Transforming Data

How to write data transformations, a.k.a. "transforms", in Faros.

What is a "Transform"?

A transform is a mechanism to map objects from one part of the data model to another. In the following tutorial, we will use a transform to convert a "task" object into an "incident" object. When you run a transform it writes the new object data without modifying the original object data. For information on modifying an object in place, e.g. a "task" object into a "task" object, please reach out to the Faros team.

When would you want to do this?

For example, if you store "incidents" in your system as "tasks" within a TMS, you may want to convert those tasks that represent incidents into proper "incident" objects in the faros system.
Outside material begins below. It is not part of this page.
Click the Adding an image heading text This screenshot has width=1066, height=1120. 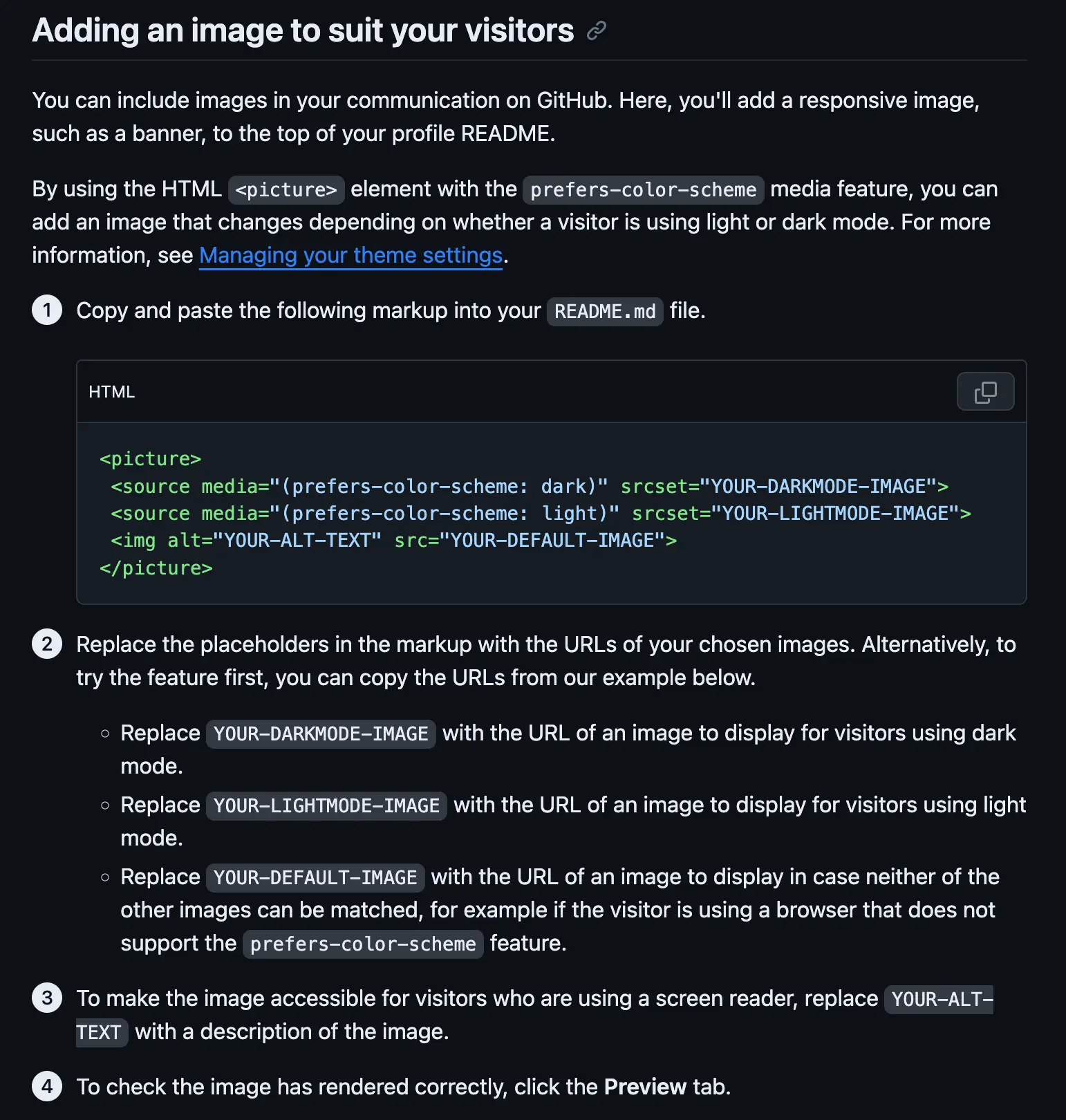[302, 30]
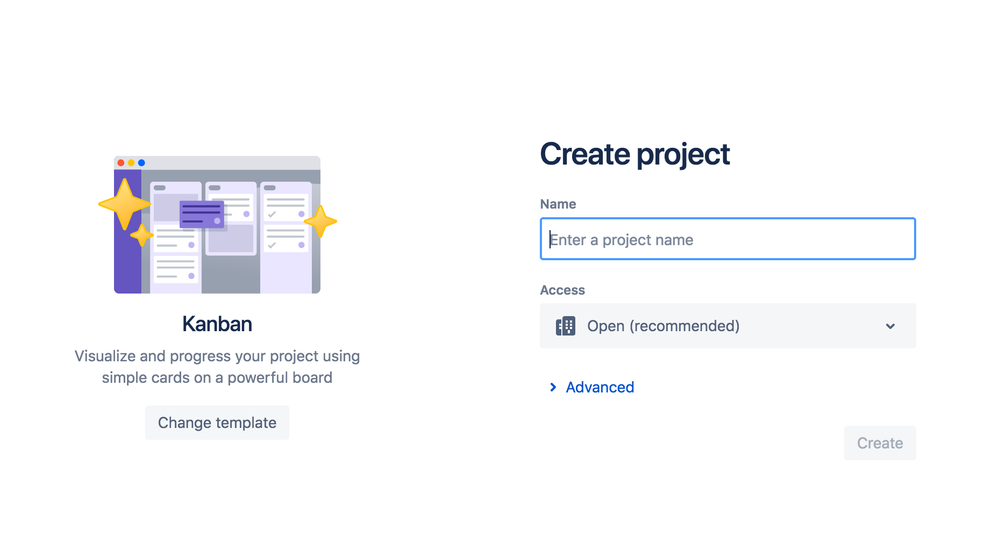Click the red dot in the illustration's window bar
999x557 pixels.
(x=121, y=163)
Having this data as an "incident" type will allow you to leverage the built-in tooling that uses incident objects, rather than task objects.

Also, please note that there are certain transforms built in Sources with a UI that make this process much simpler:

  • "task" into an "incident"
  • "task" into an "initiative"
  • "release" into a "deployment"

📘

A Note on Scheduling Jobs:

Transforms usually run on a schedule, just like any source - for example, by default they will perform the data transformations every 6 hours. You can also run them just once if you don't need the data regularly modified. In this case you will run the Source and disable it once it completes.

How do they work?

Transforms essentially perform the following 3 actions:

  1. Query the database
  2. Modify the data
  3. Write to the database

We use GraphQL to query the database, and we use the declarative JSON query language JSONata to modify the data. The data which your JSONata transformation outputs is used by the transform to write to the database. Once you have both your query and the corresponding JSONata finalized, you can save them and reference them using a "Transform" source under the "Sources" page, and the transform handles the rest of the process. All you need to worry about is writing a GraphQL Query and the corresponding JSONata within the "GraphiQL" page.

Getting Started

Navigate to your GraphiQL interface, which looks like this:

Writing the query

We will first need to write the GraphQL query. Suppose we want to perform a transformation on the tms_Task object. We would need to write a query which calls the fields we intend to use within the tms_Task. If we want to have ims_Incident objects created, we'll also need to make sure we write out to the proper fields in the incident object. In order to see what the available fields are for an object, use the "Docs" button at the top right corner and search for the object of interest. In this case we are searching for the ims_Incident object.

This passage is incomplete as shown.